Reading Time: 2 minutes Ukraine and Russia have both issued official statements denying claims that they are to blame for the missile strike that killed two Polish villagers on Tuesday.

Reading Time: 2 minutes

A missile struck Polish soil close to the Ukraine border on Nov. 15, killing two people in the rural village of Przewodow. This incident has raised concerns from many nations as Poland is a member of NATO and came during a Russian missile attack in Ukraine. 

Following the strike on Nov. 15, Russia’s Defense Ministry attempted to refute these accusations with a Telegram statement saying, “No strikes were made against targets near the Ukrainian-Polish state border by Russian means of destruction.” 

In a separate post, they declared that accusations and comments made by the Polish media and officials regarding the alleged fall of Russian missiles on Polish territory were, “deliberate provocation in order to escalate the situation.”

Utah Valley University International Relations professor Batybek Abdrisaev grew up in the Soviet Union and was an ambassador to Kyrgyzstan, a country in central Asia that was a part of the USSR until achieving independence in 1991. He and his students have spent ample time discussing the Russia-Ukraine War

“Many in class noticed that this happened at the time of one of the most intense missile bombardments by the Russian military forces of cities across Ukraine, including the city of Lviv, located in the western part of the country,” said Professor Abdrisaev. The professor also said it was surprising that US President Joe Biden and Polish President Andrzej Duda suggested that the missile had not come from Russia, but instead from Ukraine. 

Polish President Andrzej Duda issued a statement on Wednesday, suggesting that the blast could have been a result of Ukrainian efforts to counter a barrage of about 100 incoming Russian missiles. “We have no evidence at the moment that it was a rocket launched by Russian forces,” Mr. Duda told reporters. “It is highly possible that it was fired by Ukrainian anti aircraft defense.” 
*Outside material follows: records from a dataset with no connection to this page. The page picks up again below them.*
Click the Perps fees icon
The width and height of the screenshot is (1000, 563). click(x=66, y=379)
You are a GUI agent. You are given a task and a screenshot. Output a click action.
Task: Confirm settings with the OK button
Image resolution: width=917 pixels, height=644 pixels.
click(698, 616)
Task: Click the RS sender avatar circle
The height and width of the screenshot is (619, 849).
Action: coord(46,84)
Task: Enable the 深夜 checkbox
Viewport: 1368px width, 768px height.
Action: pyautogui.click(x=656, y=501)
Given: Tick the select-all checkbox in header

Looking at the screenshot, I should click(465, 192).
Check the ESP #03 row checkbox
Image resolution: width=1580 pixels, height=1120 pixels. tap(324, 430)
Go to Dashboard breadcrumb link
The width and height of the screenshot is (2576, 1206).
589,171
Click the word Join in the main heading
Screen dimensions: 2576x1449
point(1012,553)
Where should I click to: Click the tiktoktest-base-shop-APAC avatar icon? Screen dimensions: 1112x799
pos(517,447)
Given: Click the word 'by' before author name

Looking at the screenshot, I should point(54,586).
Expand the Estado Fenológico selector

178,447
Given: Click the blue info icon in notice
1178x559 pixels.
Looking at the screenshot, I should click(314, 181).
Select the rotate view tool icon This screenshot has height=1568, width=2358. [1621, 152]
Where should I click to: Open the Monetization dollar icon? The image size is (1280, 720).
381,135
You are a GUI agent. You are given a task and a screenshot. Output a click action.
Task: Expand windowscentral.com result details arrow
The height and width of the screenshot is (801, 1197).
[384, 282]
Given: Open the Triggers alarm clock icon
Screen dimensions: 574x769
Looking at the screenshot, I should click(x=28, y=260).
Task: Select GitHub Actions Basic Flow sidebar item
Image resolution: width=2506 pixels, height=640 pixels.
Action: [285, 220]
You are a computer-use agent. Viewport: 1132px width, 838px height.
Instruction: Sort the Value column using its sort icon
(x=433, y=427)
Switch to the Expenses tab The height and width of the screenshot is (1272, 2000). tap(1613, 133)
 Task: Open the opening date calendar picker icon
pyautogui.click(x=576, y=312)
The explosive has been identified as a Russian-made Soviet-era S-300 air defense missile. Zbigniew Ziobro, Polish justice minister, said the missile is, “used by Russian and Ukrainian armies.” Indicating that it will take time to correctly identify where it came from; Polish law enforcement and American officials are currently examining the impact site. 

Ever since the idea that it could have been a Ukrainian misfire has come into hot debate within NATO, Ukraine is also denying the blast was from their artillery. On Wednesday, President Volodymyr Zelenskyy appeared on Ukrainian TV and issued a statement that his top military commanders have determined, “it was not our missile and not our missile strike,” according to the Ukrainian news outlet, Interfax

CNBC has reported that even though Russia and Ukraine have refused to take responsibility, NATO Secretary-General Jens Stoltenberg announced that NATO put the blame on the Russian war in Ukraine. “But let me be clear, this is not Ukraine’s fault. Russia bears ultimate responsibility as it continues its illegal war against Ukraine,” says Stoltenberg. 

Stoltenberg noted that the blast occurred, “As Russia launched a massive wave of rocket attacks across Ukraine,” and “there was no indication this was a result of a deliberate attack,” with no evidence that it came from any “offensive military actions against NATO.” 

NATO has acquitted Ukraine, and Poland has agreed to trust that the strike was an “isolated incident” as they reaffirm their support for the war-torn country. Despite the forgiving nature of the nation’s supporters, Ukraine is still standing firm that they are not responsible for the blast.